Aun así, también él se vio arrastrado hacia abajo, pues era incapaz de sostener el peso de su captura. Temiendo los devastadores efectos que aquella caída de más de dos metros podrían dejar en su cuerpo, Segismundo no pudo evitar que un grito de pánico brotase de su garganta. Pero el anciano no había jugado su última baza, y reaccionó dando un salto de veras sorprendente en alguien de su edad. En el transcurso del mismo, sujetó al chiquillo con ambas manos y lo arrastró hacia fuera. Las ramas acabaron desparramadas en la profundidad del agujero, mientras que ellos quedaron tendidos al borde del precipicio, doloridos por el golpe recibido pero satisfechos, ya que habían logrado su propósito. Segismundo apenas podía creerlo.

—Esto, sin duda, ha sido digno de ser contado, muchacho —celebró el viejo, todavía en el suelo y con la mitad de sus piernas en el vacío que se originaba con la abrupta caída de la trampa.

De súbito, Segismundo se sintió importante. Nunca antes había ayudado a nadie que estuviese en un verdadero apuro. Su emoción por todo lo sucedido fue tal que su cuerpo, el cual temblaba, no recobraría la normalidad hasta pasados unos minutos.

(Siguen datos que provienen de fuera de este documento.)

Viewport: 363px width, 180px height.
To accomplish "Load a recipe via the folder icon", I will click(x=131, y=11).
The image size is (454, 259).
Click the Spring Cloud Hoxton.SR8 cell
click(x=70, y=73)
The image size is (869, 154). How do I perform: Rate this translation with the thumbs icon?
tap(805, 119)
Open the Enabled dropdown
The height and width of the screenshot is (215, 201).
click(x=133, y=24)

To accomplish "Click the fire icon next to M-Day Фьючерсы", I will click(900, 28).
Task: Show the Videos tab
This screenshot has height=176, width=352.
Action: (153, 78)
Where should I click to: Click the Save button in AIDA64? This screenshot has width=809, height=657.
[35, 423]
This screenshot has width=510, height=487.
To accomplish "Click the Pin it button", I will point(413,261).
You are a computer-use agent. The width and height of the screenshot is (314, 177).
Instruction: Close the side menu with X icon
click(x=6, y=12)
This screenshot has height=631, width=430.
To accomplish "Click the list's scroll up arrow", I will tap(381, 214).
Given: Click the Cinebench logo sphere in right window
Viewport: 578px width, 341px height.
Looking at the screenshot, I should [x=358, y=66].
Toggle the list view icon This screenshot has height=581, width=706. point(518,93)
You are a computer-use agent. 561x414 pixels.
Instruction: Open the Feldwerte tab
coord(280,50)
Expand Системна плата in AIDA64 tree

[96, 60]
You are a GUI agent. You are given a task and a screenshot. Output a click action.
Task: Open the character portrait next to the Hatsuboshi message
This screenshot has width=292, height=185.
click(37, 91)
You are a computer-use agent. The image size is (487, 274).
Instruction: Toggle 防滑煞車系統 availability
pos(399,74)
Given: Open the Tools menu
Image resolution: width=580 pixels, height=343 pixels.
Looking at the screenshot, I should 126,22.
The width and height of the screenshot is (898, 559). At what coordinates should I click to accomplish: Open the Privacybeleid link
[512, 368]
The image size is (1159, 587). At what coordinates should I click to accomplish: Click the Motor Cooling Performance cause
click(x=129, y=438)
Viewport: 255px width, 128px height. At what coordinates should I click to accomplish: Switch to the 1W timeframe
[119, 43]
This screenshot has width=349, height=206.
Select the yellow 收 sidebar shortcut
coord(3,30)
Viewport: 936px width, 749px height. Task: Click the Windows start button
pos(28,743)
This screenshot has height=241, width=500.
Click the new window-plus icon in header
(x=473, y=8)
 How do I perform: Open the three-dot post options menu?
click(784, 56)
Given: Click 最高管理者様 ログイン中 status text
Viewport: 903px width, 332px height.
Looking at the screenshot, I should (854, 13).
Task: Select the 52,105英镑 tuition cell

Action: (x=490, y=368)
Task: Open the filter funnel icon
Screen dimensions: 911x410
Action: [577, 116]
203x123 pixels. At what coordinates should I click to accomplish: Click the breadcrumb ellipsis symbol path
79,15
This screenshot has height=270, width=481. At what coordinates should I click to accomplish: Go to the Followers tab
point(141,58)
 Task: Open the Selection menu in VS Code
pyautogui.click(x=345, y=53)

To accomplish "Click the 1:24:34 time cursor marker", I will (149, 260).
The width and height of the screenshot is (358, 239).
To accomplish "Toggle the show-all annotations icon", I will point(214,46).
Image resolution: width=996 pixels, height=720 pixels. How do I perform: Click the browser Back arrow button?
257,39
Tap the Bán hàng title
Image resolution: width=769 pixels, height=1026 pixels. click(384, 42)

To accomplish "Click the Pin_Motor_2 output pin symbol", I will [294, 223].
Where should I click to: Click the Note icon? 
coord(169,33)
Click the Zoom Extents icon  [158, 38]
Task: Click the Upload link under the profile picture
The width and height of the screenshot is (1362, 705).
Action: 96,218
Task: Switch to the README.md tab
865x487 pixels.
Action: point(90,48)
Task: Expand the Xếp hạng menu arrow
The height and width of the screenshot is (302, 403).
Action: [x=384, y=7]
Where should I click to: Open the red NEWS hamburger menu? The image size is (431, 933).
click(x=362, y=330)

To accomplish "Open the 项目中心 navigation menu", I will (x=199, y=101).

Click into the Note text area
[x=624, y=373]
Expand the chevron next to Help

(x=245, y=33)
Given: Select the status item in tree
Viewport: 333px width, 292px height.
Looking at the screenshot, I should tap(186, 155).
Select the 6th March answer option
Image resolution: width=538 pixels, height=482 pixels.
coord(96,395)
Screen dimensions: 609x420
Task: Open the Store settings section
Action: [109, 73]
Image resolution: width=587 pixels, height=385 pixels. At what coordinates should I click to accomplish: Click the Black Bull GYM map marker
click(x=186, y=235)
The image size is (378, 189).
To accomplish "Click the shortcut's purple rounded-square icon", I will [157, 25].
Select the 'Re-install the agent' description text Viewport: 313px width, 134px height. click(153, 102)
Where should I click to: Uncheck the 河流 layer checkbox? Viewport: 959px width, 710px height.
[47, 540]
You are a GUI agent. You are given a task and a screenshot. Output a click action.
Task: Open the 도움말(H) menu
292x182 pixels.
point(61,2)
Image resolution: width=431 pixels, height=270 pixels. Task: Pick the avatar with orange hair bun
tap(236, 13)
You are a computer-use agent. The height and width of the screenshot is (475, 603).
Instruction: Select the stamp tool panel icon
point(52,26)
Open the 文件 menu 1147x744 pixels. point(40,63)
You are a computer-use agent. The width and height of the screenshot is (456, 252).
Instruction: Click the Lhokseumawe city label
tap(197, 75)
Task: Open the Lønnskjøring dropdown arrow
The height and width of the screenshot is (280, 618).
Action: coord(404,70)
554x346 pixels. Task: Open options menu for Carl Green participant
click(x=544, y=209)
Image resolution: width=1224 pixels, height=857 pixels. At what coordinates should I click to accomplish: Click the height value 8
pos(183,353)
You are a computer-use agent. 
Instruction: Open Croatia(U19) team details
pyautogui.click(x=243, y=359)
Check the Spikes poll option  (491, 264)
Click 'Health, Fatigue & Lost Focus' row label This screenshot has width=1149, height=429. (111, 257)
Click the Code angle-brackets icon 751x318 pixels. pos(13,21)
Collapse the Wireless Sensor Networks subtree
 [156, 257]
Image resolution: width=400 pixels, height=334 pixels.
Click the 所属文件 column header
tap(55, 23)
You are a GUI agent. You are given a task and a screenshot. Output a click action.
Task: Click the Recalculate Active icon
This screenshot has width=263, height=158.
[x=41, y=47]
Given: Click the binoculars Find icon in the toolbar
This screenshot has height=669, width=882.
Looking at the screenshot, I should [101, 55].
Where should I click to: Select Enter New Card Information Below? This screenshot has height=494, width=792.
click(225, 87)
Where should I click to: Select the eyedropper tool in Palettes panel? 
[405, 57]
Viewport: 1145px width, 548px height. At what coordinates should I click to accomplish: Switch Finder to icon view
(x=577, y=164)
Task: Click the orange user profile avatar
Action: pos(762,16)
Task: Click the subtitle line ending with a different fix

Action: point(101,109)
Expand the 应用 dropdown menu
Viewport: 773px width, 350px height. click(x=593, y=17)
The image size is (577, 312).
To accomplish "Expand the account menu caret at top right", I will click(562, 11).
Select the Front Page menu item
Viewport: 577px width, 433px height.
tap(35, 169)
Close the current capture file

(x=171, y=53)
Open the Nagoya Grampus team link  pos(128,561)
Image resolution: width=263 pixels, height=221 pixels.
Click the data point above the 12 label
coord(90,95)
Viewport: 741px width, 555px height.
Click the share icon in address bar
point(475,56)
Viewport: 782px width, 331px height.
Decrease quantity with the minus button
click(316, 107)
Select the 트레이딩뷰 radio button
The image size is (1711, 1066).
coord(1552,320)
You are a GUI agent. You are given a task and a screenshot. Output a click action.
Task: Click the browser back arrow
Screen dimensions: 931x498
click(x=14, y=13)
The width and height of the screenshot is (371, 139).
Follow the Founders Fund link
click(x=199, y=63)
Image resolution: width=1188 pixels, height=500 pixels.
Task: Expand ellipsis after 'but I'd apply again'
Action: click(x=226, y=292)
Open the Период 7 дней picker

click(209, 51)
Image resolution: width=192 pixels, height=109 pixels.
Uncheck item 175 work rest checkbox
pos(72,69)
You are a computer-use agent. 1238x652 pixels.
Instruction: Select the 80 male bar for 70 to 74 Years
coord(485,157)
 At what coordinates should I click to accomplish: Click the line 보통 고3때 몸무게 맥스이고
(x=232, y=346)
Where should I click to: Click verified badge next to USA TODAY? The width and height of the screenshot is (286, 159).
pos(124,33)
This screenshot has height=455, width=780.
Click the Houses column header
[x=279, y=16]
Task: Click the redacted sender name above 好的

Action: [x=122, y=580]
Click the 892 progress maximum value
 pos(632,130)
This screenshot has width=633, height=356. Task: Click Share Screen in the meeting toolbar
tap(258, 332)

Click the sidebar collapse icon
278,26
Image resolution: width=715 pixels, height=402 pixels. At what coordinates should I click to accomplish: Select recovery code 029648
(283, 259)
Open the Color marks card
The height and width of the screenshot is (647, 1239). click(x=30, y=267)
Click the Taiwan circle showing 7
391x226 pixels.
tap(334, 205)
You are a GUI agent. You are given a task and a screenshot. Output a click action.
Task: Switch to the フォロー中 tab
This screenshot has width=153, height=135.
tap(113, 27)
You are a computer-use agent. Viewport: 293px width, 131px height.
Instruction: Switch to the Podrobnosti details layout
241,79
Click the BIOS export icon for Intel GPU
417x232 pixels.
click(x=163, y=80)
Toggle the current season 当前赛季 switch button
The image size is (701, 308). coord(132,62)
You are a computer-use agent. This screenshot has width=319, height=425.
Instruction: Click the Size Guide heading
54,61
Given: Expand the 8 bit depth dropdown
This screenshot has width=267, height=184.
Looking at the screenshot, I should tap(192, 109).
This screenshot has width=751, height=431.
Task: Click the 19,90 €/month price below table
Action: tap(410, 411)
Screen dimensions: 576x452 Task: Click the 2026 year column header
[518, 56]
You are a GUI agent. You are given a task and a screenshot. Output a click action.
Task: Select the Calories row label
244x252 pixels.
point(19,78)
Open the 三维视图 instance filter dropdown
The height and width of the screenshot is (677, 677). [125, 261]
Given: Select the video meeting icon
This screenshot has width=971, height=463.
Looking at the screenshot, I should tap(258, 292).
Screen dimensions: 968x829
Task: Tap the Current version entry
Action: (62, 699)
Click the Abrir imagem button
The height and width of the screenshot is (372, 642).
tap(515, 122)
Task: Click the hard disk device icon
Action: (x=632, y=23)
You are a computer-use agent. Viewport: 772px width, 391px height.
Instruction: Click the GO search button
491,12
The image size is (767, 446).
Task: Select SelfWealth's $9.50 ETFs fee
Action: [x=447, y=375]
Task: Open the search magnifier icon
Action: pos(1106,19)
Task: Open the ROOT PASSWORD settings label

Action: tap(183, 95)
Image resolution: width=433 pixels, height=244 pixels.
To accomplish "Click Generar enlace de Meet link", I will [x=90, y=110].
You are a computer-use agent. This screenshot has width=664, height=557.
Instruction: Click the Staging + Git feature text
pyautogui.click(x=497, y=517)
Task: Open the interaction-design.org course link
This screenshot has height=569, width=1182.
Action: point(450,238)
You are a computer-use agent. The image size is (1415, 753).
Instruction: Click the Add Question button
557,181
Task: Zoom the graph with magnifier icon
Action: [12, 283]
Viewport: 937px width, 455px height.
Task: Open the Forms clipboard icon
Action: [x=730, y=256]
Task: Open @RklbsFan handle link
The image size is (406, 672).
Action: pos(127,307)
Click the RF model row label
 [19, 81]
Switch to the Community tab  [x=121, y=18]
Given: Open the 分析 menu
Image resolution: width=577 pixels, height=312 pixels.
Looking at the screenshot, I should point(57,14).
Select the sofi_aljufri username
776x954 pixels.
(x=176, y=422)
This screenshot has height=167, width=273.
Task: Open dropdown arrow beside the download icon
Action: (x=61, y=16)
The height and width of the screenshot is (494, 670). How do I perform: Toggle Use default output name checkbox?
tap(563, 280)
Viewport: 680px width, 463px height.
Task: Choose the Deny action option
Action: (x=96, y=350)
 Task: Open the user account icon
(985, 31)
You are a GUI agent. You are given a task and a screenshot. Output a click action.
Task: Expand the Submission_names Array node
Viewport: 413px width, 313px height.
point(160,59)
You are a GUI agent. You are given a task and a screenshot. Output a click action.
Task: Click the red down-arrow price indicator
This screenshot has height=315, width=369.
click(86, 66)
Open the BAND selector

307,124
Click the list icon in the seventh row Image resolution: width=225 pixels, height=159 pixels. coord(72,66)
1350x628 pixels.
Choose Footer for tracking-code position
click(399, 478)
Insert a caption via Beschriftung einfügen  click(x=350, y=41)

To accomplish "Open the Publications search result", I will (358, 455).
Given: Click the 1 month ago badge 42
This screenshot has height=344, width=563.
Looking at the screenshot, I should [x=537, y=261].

—¿Cómo ha podido saltar así? —preguntó gratamente sorprendido.

—Es una larga historia. Espero no lamentarlo llegado el momento, pues no hay esfuerzo que luego no exija su pago —respondió el viejo, con aire sombrío—. Anda, ayúdame a levantarme. Creo que me he hecho más daño ahora que al caer en la dichosa trampa. Ya no soy el de antes.

Segismundo se incorporó con cierta torpeza, aún aturdido, y atendió al hombre, quien dejó escapar un lamento en el momento en que se ponía en pie y se apoyaba en el niño. Entonces se sacudió la toga, que siguió prácticamente igual de sucia, tras lo cual buscó algo en el suelo.

—Vengo de muy lejos —comenzó a decir—, aunque no es la primera vez que estoy por estos parajes —de súbito, una recia rama, ya seca, que antes había escapado a los nerviosos ojos del chiquillo, llamó su atención. La tomó y fue arrancando las nudosas protuberancias que de ella sobresalían. Una vez la rama quedó a su gusto, se apoyó en ella como si de un bastón se tratase; comprobaba su eficacia echando el peso encima—. Servirá —murmuró antes de volver a centrarse en el niño.

—¿Es usted un vagabundo? —preguntó éste, que tenía muy presente que aquel sujeto no dejaba de ser un forastero.

El hombre sonrió.

—Siempre voy de acá para allá. Diría que lo soy —concedió. Entonces se inclinó y cogió el cubo, en cuyo interior descansaba la espada de madera. Curioso, examinó ambas cosas.

—Dignas armas de un joven paladín —dijo, tendiendo los dos objetos a Segismundo—. ¿Te han nombrado ya caballero?

El niño negó en silencio al tiempo que se disponía a recoger sus propiedades de manos del anciano.

—Pues alguien habrá de hacer algo al respecto. Y los hechos acaecidos hace tan sólo un momento te acreditan merecedor de ello, en mi opinión. Tienes nobleza, y un bravo corazón, niño. Dime, ¿cómo te llamas?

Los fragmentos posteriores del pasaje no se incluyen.